That's an illustration of the tendency I spoke of: it leads to conclusions that are based less on evidence than on assumption. If you assume that sanctuary is of prime importance, you tend to assume that the problem in Afghanistan is the Pakistanis, and are thus less likely to acknowledge or address the fairly significant problems with our own policies and practices. If you assume that sanctuary was the key factor in the ineffectiveness of Chinese resistance, you tend to overlook the possibility that the Chinese resistances were concerned more with surviving than with winning.
What were the sources on the casualty figures, and how reliable are they? Even if they are reliable (not many figures from that time and place can be trusted, and I certainly wouldn't trust any figures originating from the KMT) higher casualty figures on one side don't necessarily mean that side is initiating combat. They can just as easily mean one side is less effective at avoiding combat, is less adept at exploiting the sanctuary provided by China's size, is more inclined to concentrate forces and render them vulnerable to air attack, etc. The KMT were also in a position where the US was constantly pressuring them to fight, a problem the Communists of course did not have. I don't think you can base a conclusion on desire to fight purely on casualty figures. Those who were on the scene and playing attention, notably Gen. Stilwell, did not seem particularly convinced that the KMT wanted to fight the Japanese.

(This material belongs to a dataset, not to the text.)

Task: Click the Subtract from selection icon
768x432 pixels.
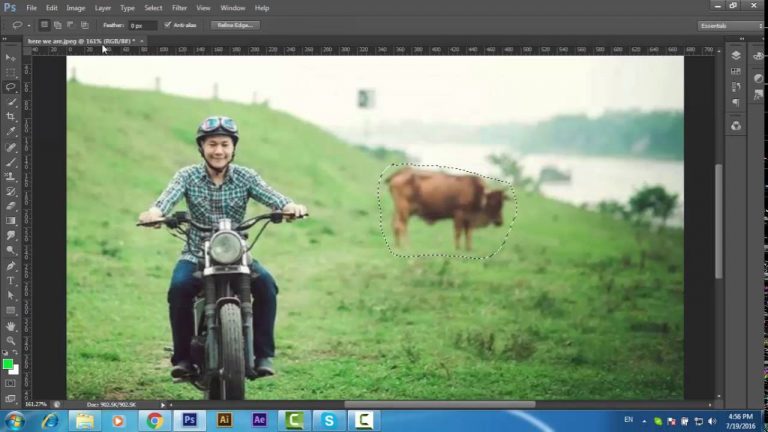Action: (71, 25)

“The whole aim of practical politics is to keep the populace alarmed (and hence clamorous to be led to safety) by menacing it with an endless series of hobgoblins, all of them imaginary”
H.L. Mencken
No wonder if you wage war like this.
Ok, you got me beat. Non sequitur responses always do.
No, the conclusion that sanctuary is of prime importance is based on historical record and common sense. Recognizing that will not blind you to other faults unless you are a dumb-bell, in which case the primary problem is that you are a dumb-bell.

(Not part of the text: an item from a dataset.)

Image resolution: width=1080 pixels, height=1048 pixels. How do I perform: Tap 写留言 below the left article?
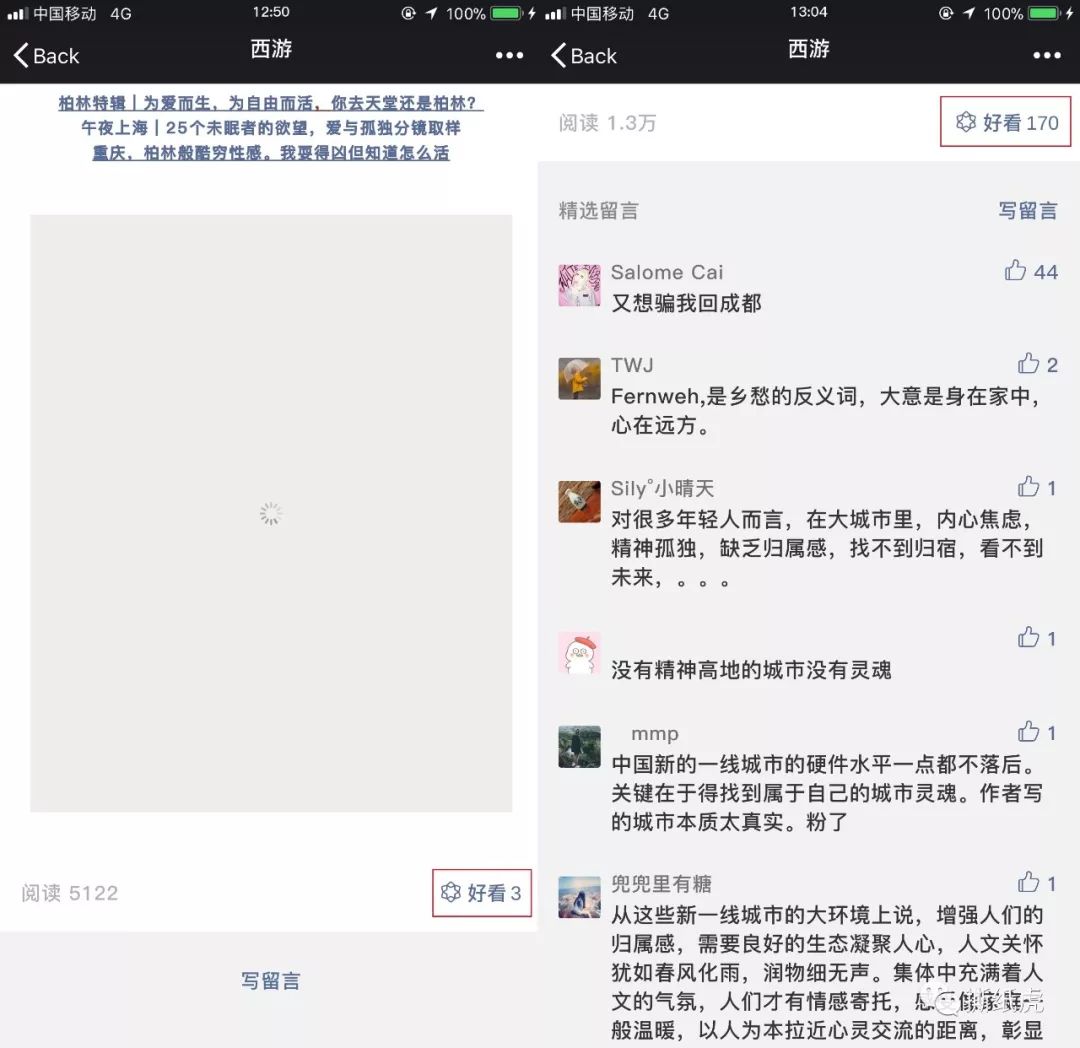click(270, 981)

The Reds were more concerned about survival, so they ended the war stronger than when it started. The Nationalist guerrillas were mostly wrecked because I read they tried to coordinate their operations with conventional military ops. That didn't work out well for them.
Take all that up with the authors of the essays in the book. They were all apparently very highly reputed historians of various nationalities. All the essays were impressive.
"We fight, get beat, rise, and fight again." Gen. Nathanael Greene
I think that this aspect of war is often lost in peacetime, especially among the civilian leadership. The US could work with pretty long levers when it came to raw materials, industrial might and technology and not only in the military sector of the economy. In farming the differences between the US and Germany were arguably most pronounced with Japan having an even more (wo)men-power intensive agricultural sector. All this meant a big downstream support advantage for the tip of the spear.
For those who fought war is never cheap but a rough look at the casualities suffered by the US and China in their struggle against Japan shows that the share of the human burden, especially the dying part, quite loopsided. Of course dying alone has never won a war.
Last edited by Firn; 11-14-2012 at 05:47 PM.
... "We need officers capable of following systematically the path of logical argument to its conclusion, with disciplined intellect, strong in character and nerve to execute what the intellect dictates"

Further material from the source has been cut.